── Information shown ──

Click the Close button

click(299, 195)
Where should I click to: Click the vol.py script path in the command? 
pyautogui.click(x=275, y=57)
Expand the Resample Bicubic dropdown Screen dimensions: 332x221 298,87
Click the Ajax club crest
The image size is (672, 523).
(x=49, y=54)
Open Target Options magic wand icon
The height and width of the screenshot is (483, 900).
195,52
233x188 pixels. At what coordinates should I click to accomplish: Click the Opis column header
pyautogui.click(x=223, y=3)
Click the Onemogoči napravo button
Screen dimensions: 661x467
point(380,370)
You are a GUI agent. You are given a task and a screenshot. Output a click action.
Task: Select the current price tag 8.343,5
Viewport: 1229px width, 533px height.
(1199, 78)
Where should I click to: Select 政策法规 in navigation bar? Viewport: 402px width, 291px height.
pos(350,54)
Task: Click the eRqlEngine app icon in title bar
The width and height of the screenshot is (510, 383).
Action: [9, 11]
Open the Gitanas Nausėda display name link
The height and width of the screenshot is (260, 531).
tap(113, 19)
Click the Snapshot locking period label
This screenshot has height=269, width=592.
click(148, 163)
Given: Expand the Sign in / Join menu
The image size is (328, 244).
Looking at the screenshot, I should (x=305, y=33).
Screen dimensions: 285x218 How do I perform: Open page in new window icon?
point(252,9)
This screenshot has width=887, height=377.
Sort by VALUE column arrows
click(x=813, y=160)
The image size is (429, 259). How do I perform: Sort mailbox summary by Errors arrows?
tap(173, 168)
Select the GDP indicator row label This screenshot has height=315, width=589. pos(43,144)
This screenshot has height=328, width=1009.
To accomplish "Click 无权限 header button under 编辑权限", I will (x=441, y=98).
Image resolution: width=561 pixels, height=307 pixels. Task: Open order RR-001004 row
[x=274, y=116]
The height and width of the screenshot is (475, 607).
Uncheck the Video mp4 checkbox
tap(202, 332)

───

#### Activity
Reproduce the preceding records exactly and completely.

#### Written answer
Click the Close button

click(299, 195)
Where should I click to: Click the vol.py script path in the command? 
pyautogui.click(x=275, y=57)
Expand the Resample Bicubic dropdown Screen dimensions: 332x221 298,87
Click the Ajax club crest
The image size is (672, 523).
(x=49, y=54)
Open Target Options magic wand icon
The height and width of the screenshot is (483, 900).
195,52
233x188 pixels. At what coordinates should I click to accomplish: Click the Opis column header
pyautogui.click(x=223, y=3)
Click the Onemogoči napravo button
Screen dimensions: 661x467
point(380,370)
You are a GUI agent. You are given a task and a screenshot. Output a click action.
Task: Select the current price tag 8.343,5
Viewport: 1229px width, 533px height.
(1199, 78)
Where should I click to: Select 政策法规 in navigation bar? Viewport: 402px width, 291px height.
pos(350,54)
Task: Click the eRqlEngine app icon in title bar
The width and height of the screenshot is (510, 383).
Action: [9, 11]
Open the Gitanas Nausėda display name link
The height and width of the screenshot is (260, 531).
tap(113, 19)
Click the Snapshot locking period label
This screenshot has height=269, width=592.
click(148, 163)
Given: Expand the Sign in / Join menu
The image size is (328, 244).
Looking at the screenshot, I should (x=305, y=33).
Screen dimensions: 285x218 How do I perform: Open page in new window icon?
point(252,9)
This screenshot has width=887, height=377.
Sort by VALUE column arrows
click(x=813, y=160)
The image size is (429, 259). How do I perform: Sort mailbox summary by Errors arrows?
tap(173, 168)
Select the GDP indicator row label This screenshot has height=315, width=589. pos(43,144)
This screenshot has height=328, width=1009.
To accomplish "Click 无权限 header button under 编辑权限", I will (x=441, y=98).
Image resolution: width=561 pixels, height=307 pixels. Task: Open order RR-001004 row
[x=274, y=116]
The height and width of the screenshot is (475, 607).
Uncheck the Video mp4 checkbox
tap(202, 332)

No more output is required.